In one case study, a female patient was diagnosed with OAVS. The patient showed microtia
and high-set right ear.[4] The patient's auditory evaluation revealed a moderate mixed hearing loss on the
right ear and mild sensorineural hearing loss on the left ear. In addition to that,
she also presented speech anomalies such as phonological disorders.
Another study conducted with a group of 11 patients with OAVS explored possible surgical
interventions to correct auricular abnormalities and consequent hearing loss.[8] Two patients with profound sensorineural hearing loss were selected to undergo cochlear
implant surgery. After the implant placement, improvements were seen in the response
to stimuli, varying from 100 dB to 50 dB in one of the patients and response to auditory
stimuli at 40 dB in the other. The present study also observed profound sensorineural
hearing loss in one of the evaluated patients.

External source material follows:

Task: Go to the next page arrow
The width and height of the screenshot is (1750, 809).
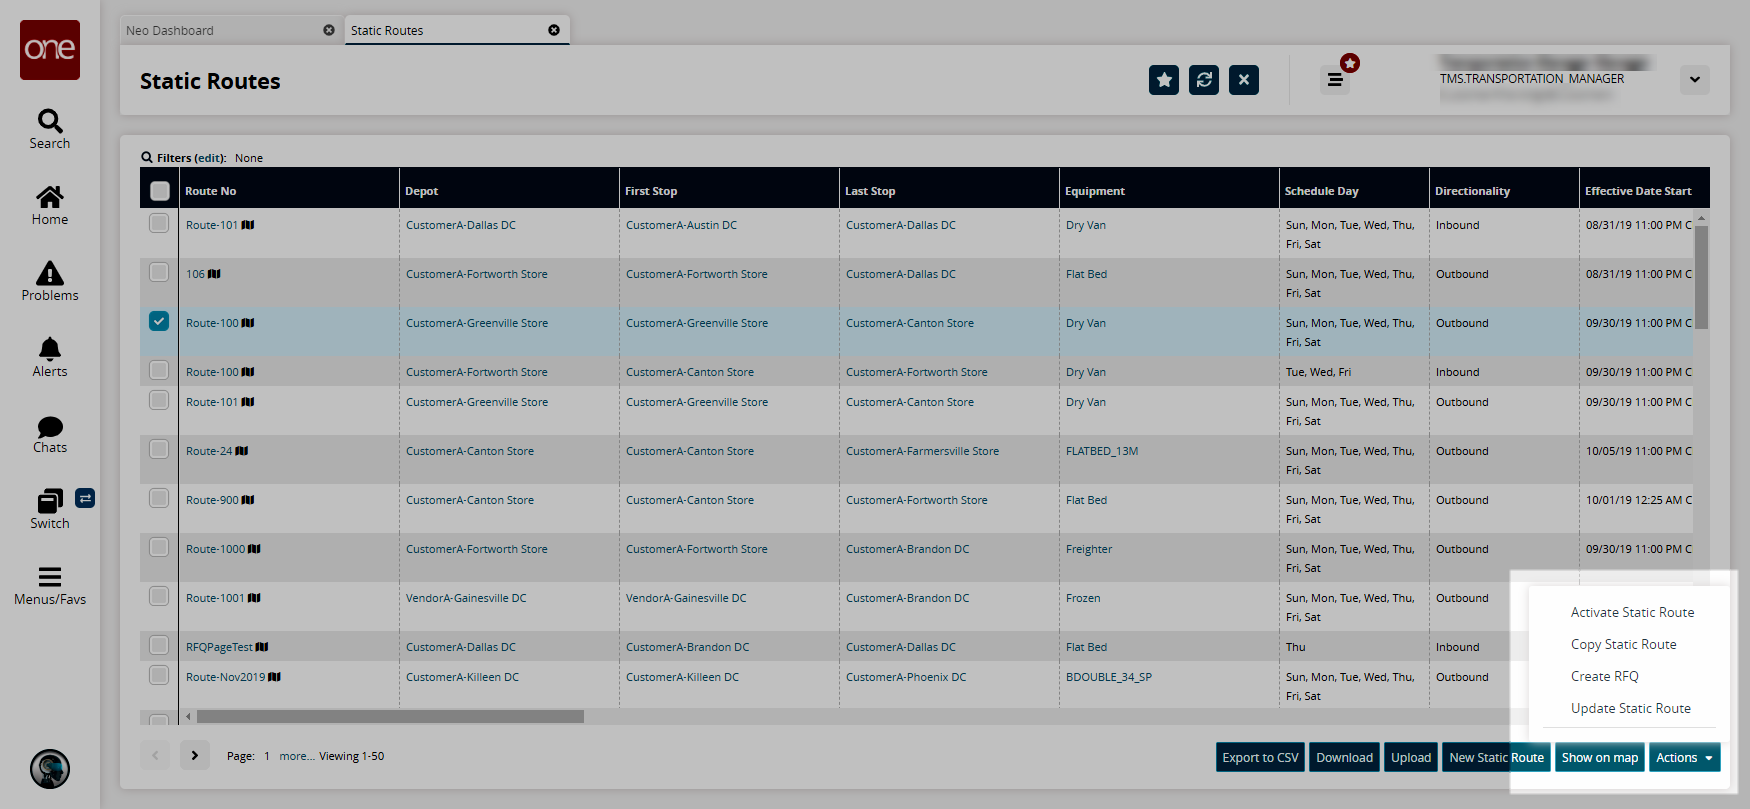Action: [x=195, y=756]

The adequate response of the aforementioned
patients shows that it is possible to use a cochlear implant with patients with OAVS
and obtain satisfactory results.
Another study reported on a case study of a child with OAVS showing moderate conductive
hearing loss on the right ear and progressive hearing loss on the left ear.[16] This study implemented the use of a frequency modulation system in the classroom.
The system was used on the left ear and resulted in satisfactory improvements of the
child's school competence.
These findings show that hearing losses associated with OAVS may negatively affect
a child's speech and interfere in other aspects such as their school life. Adequate
diagnosis of hearing dysfunctions associated with OAVS may help in the search and
implementation of early auditory interventions as well as speech and language therapies,
which ensures better quality of life to the patients.
Conclusion
Conductive hearing loss is often observed in individuals with OAVS. It is usually
of moderate degree and more often affects the right side. This is arguably related
to the auricular abnormalities found and is common in patients with OAVS, which affects
the conductive component of the auditory system.
Moreover, the study of auditory thresholds in patients with OAVS is important to further
the phonoaudiological findings about the condition, as it aids in diagnosis and enables
early intervention for the possible abnormalities found.